Quality measurement topics have been thrown about in healthcare for the better part of 10 years, but are gaining more attention thanks to the nascent “healthcare consumerism” movement. Healthcare consumerism aims to get workers to buy health services based on price and quality, similar to what is done in other segments of the economy.
If that happens, poor performing and overpriced healthcare providers could be weeded out, which in turn could help cut rising healthcare costs, observers said.
So various groups, including health plan operators such as Cypress-based PacifiCare Health Systems Inc., the Joint Commission on Healthcare Accreditation, Health Grades Inc., Leapfrog Group, Pacific Business Group on Health and even U.S. News and World Report, are rushing to supply information about hospital and doctor quality.
A recent example comes from Health Grades, which released a report card on stroke care in U.S. hospitals.

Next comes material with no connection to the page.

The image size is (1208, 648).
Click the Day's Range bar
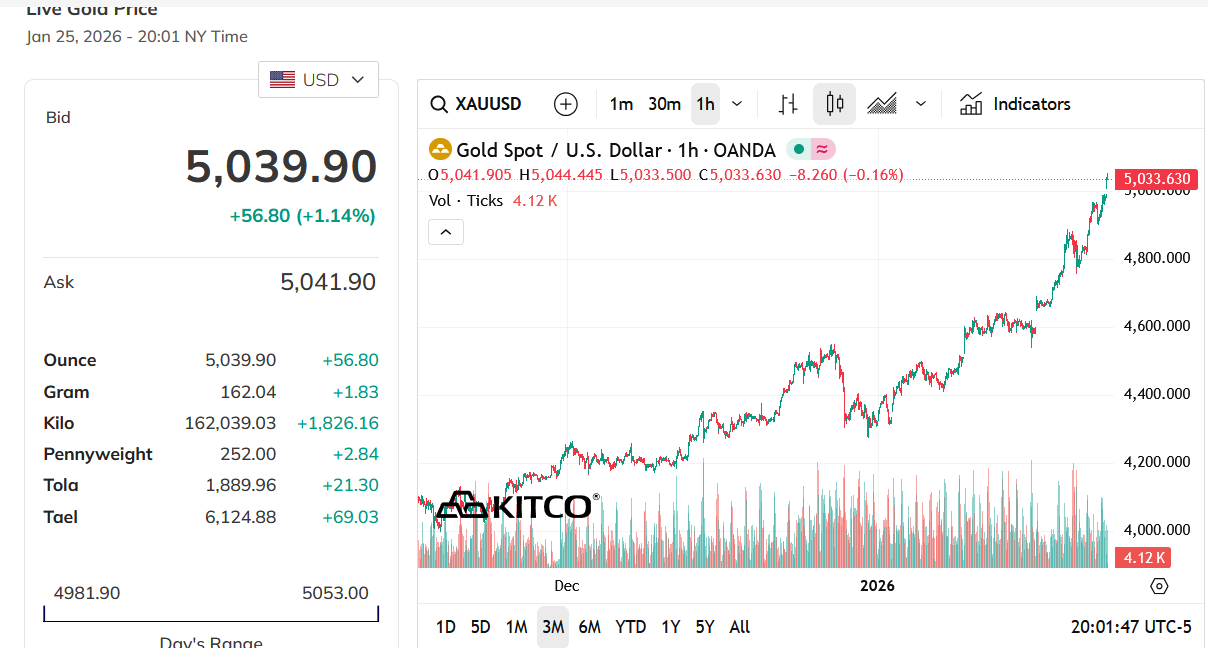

The Lakewood, Colo.-based consultant used mortality data from the federal government to come up with its ratings.
Two local hospitals that received top five-star grades for their stroke care: Long Beach-based Memorial Health Services Inc.’s Orange Coast Memorial Medical Center in Fountain Valley and Santa Barbara-based Tenet Healthcare Corp.’s Fountain Valley Hospital Regional Medical Center.
Orange Coast uses rankings as part of an overall quality initiative that involves working with its physicians, said Marcia Manker, the hospital’s chief executive.
“We use these reporting tools as a guide that we can track our progress against,” Manker said. “Do I like having a five-star designation? You bet, but regardless of the score we get in any of the surveys, we’re always going to strive to improve.”
Meanwhile, UCI Medical Center, a teaching hospital in Orange, landed a berth on U.S. News & World Report’s 2004 ranking of America’s best hospitals.
UCI ranked No. 22 for gynecology and No. 45 for geriatric care in the analysis, which also looked at other types of care, including cardiac and neurology treatment.
While healthcare quality may be generating buzz, the movement still is in its infancy and will improve, said Dr. Eugene Spiritus, UCI Medical Center’s chief medical officer.
“People have been looking for ways of defining quality for years,” Spiritus said. “What’s happened is that there have been multiple surveys looking at multiple issues. They’re driven by different points of view and different metrics.”
Spiritus said interest in ratings has heightened because of rising healthcare costs, competition and increased concern about medical errors.
New Hoag Chairman
Hoag Memorial Hospital Presbyterian in Newport Beach has a new chairman: Richard Ortwein, partner and founder of Focus Real Estate LP in Irvine.
Ortwein, former president of Koll Development Co., replaced Dick Allen, who headed Hoag’s board of directors for the past six years.
Meanwhile, John Benner, a resident of Newport Beach who is a consultant to international businesses, small companies and nonprofits, was elected to the 19-member Hoag board. Benner fills a vacancy from the retirement of Gary Gray, who served on the board for nine years.
Bits and Pieces:
I-Flow Corp., Lake Forest, said it won a court ruling that allows Medicare payment for its On-Q pain relief device following hernia surgery. The device maker said that in the wake of the case it would ask Medicare contractors to revise their coverage policies and begin to pay for using On-Q for post-operative pain. Separately, I-Flow Chief Executive Donald Earhart spoke on its growth strategy and market opportunities for regional anesthesia at the SG Cowen & Co. global healthcare conference in Geneva … Mission Hospital, Mission Viejo, said that an 83-year-old female patient received a Vitatron T-series advanced digital pacemaker last month. Dr. David Kawanishi, who practices with MIMG Cardiology in Mission Viejo, implanted the device, which is made by Medtronic Inc. Mission said it was the first such pacemaker implanted in a California patient.